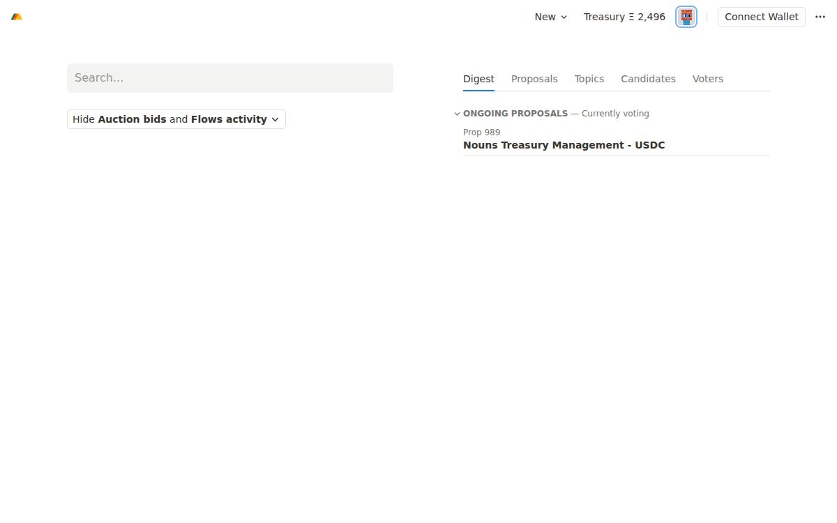837x523 pixels.
Task: Open the three-dot more options menu
Action: tap(820, 17)
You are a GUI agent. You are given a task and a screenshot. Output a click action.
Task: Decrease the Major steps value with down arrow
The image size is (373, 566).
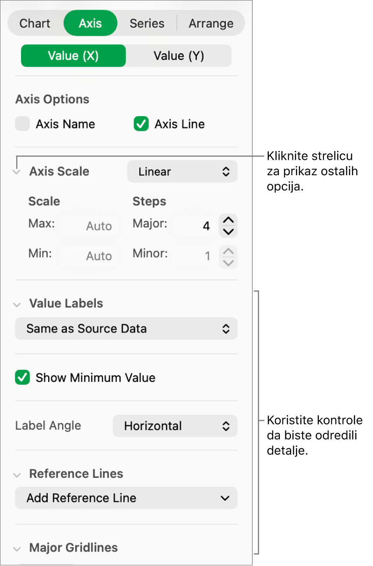coord(229,232)
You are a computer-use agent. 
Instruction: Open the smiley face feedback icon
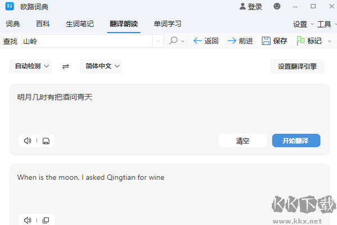tap(277, 7)
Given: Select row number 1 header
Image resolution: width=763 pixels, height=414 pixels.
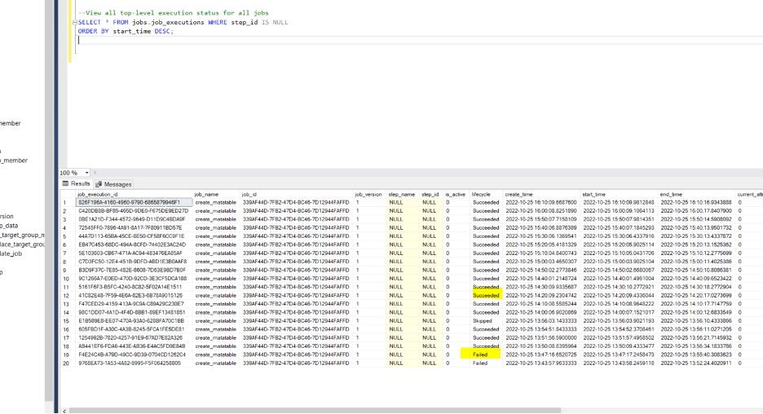Looking at the screenshot, I should 65,202.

□ □ □ □

How to complete this task: The output should hold only the lines from the one containing "Task: Decrease the" through the last line of the listing, reproduced exactly, pictures omitted.

Answer for the task:
Task: Decrease the Major steps value with down arrow
The image size is (373, 566).
coord(229,232)
You are a computer-use agent. 
Instruction: Open the smiley face feedback icon
tap(277, 7)
Given: Select row number 1 header
Image resolution: width=763 pixels, height=414 pixels.
Looking at the screenshot, I should 65,202.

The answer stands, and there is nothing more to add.